Hydrological model calibration over the historical period

1 Load necessary libraries

library(airGR)
library(lubridate)

2 Load preprocessed observational data

As described in the database section, preprocessed datasets can be efficiently reloaded using the readRDS() function. In the code chunk below, we reload the historical hydro-climatic dataset that was previously prepared and exported. This dataset serves as the input for the calibration of the hydrological models in the subsequent steps.

hist_obs = readRDS("output_preprocessed/processed_obsdata_lez.rds")
str(hist_obs)

'data.frame':   10592 obs. of  5 variables:
 $ Date: Date, format: "1977-01-01" "1977-01-02" ...
 $ P   : num  2.85 0 0 1.7 6.4 5.95 0 0 0 0 ...
 $ T   : num  6.84 4.6 3.34 2.95 3.98 ...
 $ PET : num  0.75 0.9 1.55 2.25 1 0.7 1.75 2.1 1.2 0.6 ...
 $ Q   : num  14.56 11.65 7.77 5.82 4.85 ...

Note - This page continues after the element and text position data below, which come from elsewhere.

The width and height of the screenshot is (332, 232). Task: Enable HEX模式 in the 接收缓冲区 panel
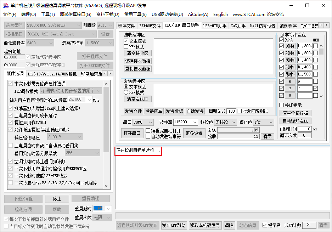click(x=126, y=46)
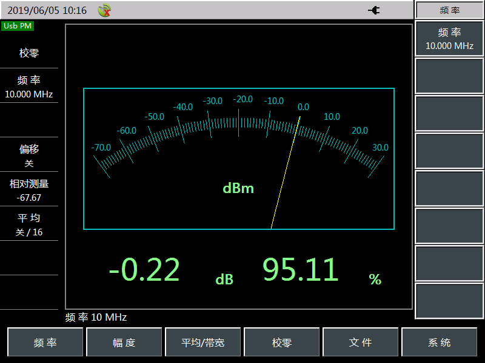Viewport: 485px width, 363px height.
Task: Open the 频率 bottom menu
Action: [x=45, y=342]
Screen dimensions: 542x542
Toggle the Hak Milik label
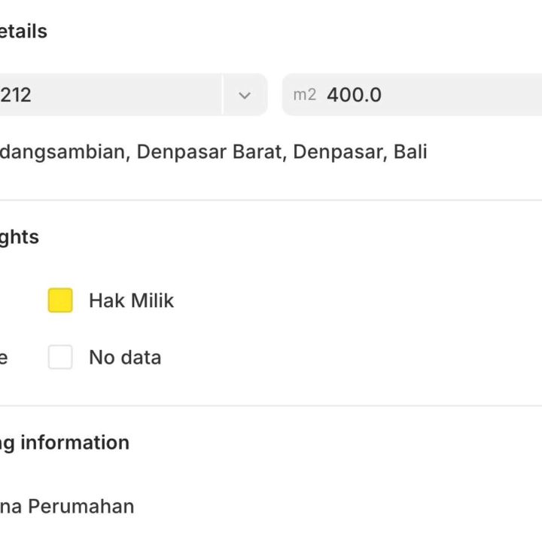point(131,300)
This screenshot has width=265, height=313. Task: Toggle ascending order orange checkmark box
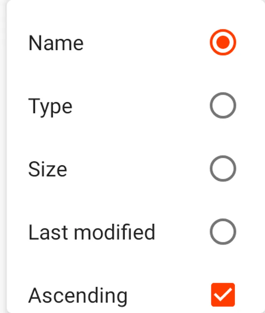pyautogui.click(x=223, y=295)
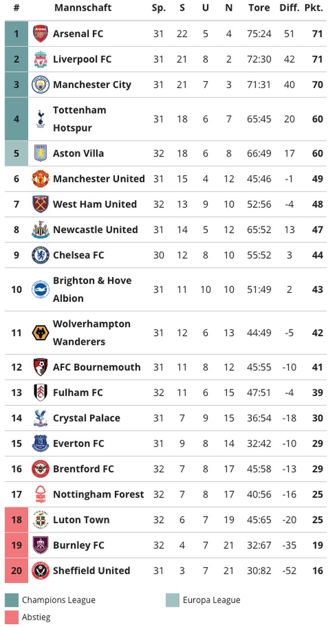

3 Calibration of the GR4J model

The GR4J (Génie Rural à 4 paramètres Journalier) model is a parsimonious, lumped conceptual rainfall-runoff model widely used in hydrological studies. It represents catchment processes through a production (soil moisture) reservoir, which controls the transformation of precipitation into effective rainfall by accounting for evapotranspiration and soil water storage, and a routing reservoir, which simulates the delayed transfer of water to the outlet (Figure 1). As the name suggests, the model is governed by four parameters: the capacity of the production reservoir (x_1), the groundwater exchange coefficient (x_2), the routing reservoir capacity (x_3), and the time base of the unit hydrograph (x_4). For a detailed description of the model structure and parameterization, readers are referred to Perrin et al. (2003).

Schematic structure of the daily GR4J model — Figure 1: Schematic structure of the **GR4J rainfall-runoff model** (Perrin et al., 2003). P denotes rainfall (mm), E is potential evapotranspiration (mm), S represents the level of the production reservoir (mm), R the level of the routing reservoir (mm), and Q the simulated streamflow (mm). UH refers to the unit hydrograph, and F(X₂) to the groundwater exchange function.

To optimize the four parameters of the GR4J model (x_1, x_2, x_3, x_4), we use the Michel calibration algorithm, integrated within the airGR R package (Coron et al., 2017). The Michel algorithm is a gradient-free and iterative local search method which begins by exploring the parameter space using a coarse, predefined grid to identify the most promising region of “good” parameter sets. From the best starting point found in the grid, it performs an iterative local search, adjusting the parameters in directions that maximize an objective function, which measures the goodness-of-fit between observed and simulated discharge. Here we use the the Kling-Gupta Efficiency (KGE; @GUPTA200980) as objective function.

Mathematics of the KGE

The KGE is a decomposition of the Nash-Sutcliffe Efficiency (NSE; @NASH1970282) designed to provide a more balanced assessment of model performance. Unlike the NSE, which can disproportionately emphasize high flows, the KGE jointly accounts for correlation (r), bias (\beta), and variability (\alpha). KGE values range from -∞ to 1, with 1 indicating perfect agreement with observations.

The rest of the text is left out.